Items from a dataset
————————

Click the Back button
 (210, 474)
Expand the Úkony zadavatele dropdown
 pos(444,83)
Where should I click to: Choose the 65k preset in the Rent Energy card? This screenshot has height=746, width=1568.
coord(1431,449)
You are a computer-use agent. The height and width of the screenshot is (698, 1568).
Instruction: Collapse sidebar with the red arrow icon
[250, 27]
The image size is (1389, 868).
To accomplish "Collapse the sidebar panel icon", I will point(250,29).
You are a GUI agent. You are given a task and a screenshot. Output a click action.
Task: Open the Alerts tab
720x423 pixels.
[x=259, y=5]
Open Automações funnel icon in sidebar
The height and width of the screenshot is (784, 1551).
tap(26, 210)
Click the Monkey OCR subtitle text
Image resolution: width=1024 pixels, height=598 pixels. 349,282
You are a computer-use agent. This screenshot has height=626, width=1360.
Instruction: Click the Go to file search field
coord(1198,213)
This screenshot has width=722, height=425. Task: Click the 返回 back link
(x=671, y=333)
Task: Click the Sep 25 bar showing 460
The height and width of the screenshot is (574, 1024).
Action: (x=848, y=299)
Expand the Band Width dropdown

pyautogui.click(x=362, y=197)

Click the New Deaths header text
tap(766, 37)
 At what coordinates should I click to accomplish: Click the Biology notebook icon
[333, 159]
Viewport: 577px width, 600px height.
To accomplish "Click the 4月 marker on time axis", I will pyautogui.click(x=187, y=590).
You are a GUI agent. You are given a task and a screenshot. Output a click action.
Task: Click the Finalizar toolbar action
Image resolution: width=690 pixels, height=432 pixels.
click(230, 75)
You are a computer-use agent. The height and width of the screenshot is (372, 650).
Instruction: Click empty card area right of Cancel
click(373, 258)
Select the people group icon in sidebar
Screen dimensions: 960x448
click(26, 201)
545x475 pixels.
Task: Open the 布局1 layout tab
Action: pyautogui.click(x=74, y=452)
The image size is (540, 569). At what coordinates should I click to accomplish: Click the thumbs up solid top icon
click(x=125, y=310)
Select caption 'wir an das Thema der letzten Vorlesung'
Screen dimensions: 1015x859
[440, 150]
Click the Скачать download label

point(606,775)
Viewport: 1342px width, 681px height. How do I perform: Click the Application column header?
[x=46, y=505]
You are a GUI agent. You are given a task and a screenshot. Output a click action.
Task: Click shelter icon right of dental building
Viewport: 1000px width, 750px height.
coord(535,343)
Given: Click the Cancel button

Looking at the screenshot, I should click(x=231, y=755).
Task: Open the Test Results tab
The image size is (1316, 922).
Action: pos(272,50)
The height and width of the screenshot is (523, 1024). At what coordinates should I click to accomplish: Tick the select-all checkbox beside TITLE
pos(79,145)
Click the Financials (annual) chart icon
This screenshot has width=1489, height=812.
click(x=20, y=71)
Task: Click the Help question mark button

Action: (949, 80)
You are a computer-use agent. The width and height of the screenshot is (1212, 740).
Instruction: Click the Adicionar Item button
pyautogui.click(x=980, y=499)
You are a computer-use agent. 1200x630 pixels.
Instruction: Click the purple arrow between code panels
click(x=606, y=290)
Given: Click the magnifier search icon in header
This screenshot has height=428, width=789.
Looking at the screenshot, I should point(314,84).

————————

• THE PROBLEM: Please give back, exactly as it stands above, the stretch from the line with "The image size is (1316, 922)." through the line with "You are a computer-use agent. The width", and no line outside it.

• SOLUTION TO THIS PROBLEM:
The image size is (1316, 922).
Action: pos(272,50)
The height and width of the screenshot is (523, 1024). At what coordinates should I click to accomplish: Tick the select-all checkbox beside TITLE
pos(79,145)
Click the Financials (annual) chart icon
This screenshot has width=1489, height=812.
click(x=20, y=71)
Task: Click the Help question mark button

Action: (949, 80)
You are a computer-use agent. The width and height of the screenshot is (1212, 740).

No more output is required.